- Directed by: Yesim Sezgin
- Screenplay by: Turgut Özakman
- Based on: novel: Diriliş: Çanakkale 1915 by Turgut Özakman
- Produced by: Murat Akdilek; Serkan Balbal;
- Starring: Şevket Çoruh Barış Çakmak
- Cinematography: Aras Demiray; Muharrem Dokur;
- Edited by: Vanessa Taylor
- Music by: Can Atilla
- Production companies: Fida Film; Örümcek Yapim;
- Distributed by: Tiglon Film
- Release date: 12 October 2012;
- Running time: 128 minutes
- Country: Turkey
- Language: Turkish
- Budget: $ 5 million
- Box office: 7.6 million Turkish lira

= Çanakkale 1915 =

Çanakkale 1915 (Gallipoli 1915) is a 2012 Turkish historical drama film directed by Yesim Sezgin as screen-written by Turgut Özakman based upon his own 2008 novel Diriliş: Çanakkale 1915. Released theatrically on 1,000 screens across Turkey and Europe in October 2012, the film was never released commercially in the United States, but it premiered on ATV in Turkey on 17 March 2015.

==Plot==
The story of the film is about the Gallipoli Campaign during World War I on the Gallipoli Peninsula in Turkey in 1915. The film covers the resurrection of Turkey following its defeat in the Balkan War, through depictions of Sergeant Mehmet Ali (Ali Ersan Duru) from Biga, Corporal Seyit and many others. To help Russia and threaten Constantinople, the Allies try to force through the Dardanelles Straight with a large fleet. Through a series of historical sketches, the film documents how they were defeated despite many difficulties and hardships.

==Cast==

- Şevket Çoruh
- Barış Çakmak
- Serkan Ercan
- İlker Kızmaz
- Bülent Alkis
- Ufuk Bayraktar
- Emre Özcan
- Baran Akbulut as Velie
- Özgür Akdemir
- Riza Akin
- Ali Ersan Duru as Mehmet Ali
- Koray Kadiraga
- Mert Karabulut
- Fatma Karanfil
- Celil Nalcakan
- Ali Oguz Senol

==Critical response==
The film received generally favorable reception across Turkey. Film critics were appreciative of the battle scenes, but found forgivable flaws with scripting and acting.

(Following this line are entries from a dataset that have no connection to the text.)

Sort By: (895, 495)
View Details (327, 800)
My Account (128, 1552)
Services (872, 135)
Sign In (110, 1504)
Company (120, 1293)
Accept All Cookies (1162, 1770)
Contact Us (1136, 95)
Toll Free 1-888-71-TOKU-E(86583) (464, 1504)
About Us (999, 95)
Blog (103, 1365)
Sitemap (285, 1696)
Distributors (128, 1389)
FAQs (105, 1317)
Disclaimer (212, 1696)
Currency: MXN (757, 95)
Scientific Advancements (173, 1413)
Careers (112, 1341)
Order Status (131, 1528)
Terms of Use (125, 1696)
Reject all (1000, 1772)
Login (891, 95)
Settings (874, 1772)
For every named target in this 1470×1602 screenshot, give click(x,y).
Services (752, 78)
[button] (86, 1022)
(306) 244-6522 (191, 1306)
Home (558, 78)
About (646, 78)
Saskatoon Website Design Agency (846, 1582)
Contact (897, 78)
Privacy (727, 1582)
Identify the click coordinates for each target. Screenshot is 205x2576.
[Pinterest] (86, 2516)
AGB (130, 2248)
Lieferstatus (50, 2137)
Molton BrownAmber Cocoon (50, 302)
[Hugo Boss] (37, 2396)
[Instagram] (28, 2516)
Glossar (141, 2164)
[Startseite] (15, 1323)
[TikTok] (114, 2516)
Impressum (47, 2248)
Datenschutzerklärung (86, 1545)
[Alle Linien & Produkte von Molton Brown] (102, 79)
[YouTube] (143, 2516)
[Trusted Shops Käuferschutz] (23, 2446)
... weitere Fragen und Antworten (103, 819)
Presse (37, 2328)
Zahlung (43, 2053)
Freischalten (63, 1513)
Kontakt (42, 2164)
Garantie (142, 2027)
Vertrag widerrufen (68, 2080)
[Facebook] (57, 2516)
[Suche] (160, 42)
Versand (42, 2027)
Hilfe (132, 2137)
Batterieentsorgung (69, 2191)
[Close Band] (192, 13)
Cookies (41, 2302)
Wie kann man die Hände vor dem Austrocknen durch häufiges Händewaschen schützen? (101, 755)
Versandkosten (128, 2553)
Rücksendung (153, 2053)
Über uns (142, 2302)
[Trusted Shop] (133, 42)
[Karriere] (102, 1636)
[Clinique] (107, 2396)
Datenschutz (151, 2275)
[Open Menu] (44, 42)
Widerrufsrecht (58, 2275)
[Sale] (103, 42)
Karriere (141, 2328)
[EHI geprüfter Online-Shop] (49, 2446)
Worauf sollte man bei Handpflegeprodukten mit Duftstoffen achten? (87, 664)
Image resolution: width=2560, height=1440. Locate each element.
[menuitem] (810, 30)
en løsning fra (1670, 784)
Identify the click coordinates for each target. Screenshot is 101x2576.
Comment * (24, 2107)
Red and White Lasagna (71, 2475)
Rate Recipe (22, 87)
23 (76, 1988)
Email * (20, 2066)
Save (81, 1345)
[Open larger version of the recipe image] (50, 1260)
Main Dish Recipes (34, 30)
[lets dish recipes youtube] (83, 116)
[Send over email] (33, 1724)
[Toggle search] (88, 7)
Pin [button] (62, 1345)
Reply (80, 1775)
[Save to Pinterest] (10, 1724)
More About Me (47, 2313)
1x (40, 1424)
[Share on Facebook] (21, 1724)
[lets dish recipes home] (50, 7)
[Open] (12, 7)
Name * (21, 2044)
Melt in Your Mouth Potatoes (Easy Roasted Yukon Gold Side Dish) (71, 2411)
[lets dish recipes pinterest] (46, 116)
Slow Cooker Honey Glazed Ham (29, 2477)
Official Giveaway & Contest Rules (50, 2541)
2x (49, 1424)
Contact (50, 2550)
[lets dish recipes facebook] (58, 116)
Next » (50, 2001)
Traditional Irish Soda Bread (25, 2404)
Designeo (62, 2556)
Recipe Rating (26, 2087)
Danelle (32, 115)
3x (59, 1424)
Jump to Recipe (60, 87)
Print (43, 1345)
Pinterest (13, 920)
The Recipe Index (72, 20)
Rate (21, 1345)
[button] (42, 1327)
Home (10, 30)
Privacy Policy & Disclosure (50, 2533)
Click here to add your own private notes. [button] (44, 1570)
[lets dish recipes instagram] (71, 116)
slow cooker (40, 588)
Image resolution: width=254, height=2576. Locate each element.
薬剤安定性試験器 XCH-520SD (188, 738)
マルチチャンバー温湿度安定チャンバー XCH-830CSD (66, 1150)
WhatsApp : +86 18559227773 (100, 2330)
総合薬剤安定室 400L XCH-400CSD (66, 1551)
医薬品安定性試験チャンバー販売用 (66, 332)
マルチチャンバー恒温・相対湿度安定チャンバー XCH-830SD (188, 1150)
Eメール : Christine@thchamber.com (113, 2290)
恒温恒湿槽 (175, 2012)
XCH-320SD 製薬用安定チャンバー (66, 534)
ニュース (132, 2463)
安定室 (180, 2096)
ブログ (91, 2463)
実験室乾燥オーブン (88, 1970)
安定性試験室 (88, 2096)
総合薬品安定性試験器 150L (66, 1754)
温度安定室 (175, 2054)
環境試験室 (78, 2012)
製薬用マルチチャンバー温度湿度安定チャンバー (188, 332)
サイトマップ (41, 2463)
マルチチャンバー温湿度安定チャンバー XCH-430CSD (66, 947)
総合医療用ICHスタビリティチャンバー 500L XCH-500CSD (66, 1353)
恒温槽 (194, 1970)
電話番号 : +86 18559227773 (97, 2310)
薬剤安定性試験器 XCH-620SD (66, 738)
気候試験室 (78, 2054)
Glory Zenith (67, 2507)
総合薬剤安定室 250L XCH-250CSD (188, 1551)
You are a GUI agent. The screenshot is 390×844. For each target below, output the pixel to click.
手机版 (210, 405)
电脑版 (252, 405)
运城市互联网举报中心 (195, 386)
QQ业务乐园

Reviewer Atilla Dorsay said it was an over the top drama which, while a bit over-done, was not bad for its kind in its depicting events of the greatest importance to the Turkish nation. Reviewer Mehmet Açar felt the resistance soul filled the audience, as when the film aimed to feel the spirit of resistance in Çanakkale, it managed to do so. While dialogue was problematic in drama scenes the battle scenes were successful. Reviewer Kerem Akça felt the film was worth the effort and in places quite impressive, despite significant weaknesses with script and acting. Reviewer Uğur Vardan felt the real issue brought forth in the film was poverty in the film looking at both sides of imperialism. While the production was highly successful in items such as costume design, it was extremely weak in terms of side issues.

In speaking about various films releasing in Turkey to commemorate the centenary of the Battle of Gallipoli, Variety noted that film Canakkale 1915 was "based on the bestselling historical fiction by Turgut Ozakman" and that it "focuses on the battle as a foundation for the Turkish Republic". Hurriyet Daily News called the film "a sure hit in the box office". Daily Sabah reported on Water Diviner and in speaking of three other recent Turkish films dealing with the Gallipoli battle, wrote "Çanakkale 1915 was the most successful of the three films", screening for 43 weeks, drawing 918,181 viewers, and having a box office return of a whopping $1.00 Turkish lira= 0.00. Today's Zaman wrote "director Yeşim Sezgin's newest Çanakkale 1915 might actually outdo Sinan Çetin's Çanakkale Çocukları in terms of its aggression, opportunism and crooked reductionism." The reviewer found it frustrating that some scenes "are so blatantly full of improbable valor that they border on the comical because the filmmakers have taken themselves too seriously as they leave behind any kind of introspection."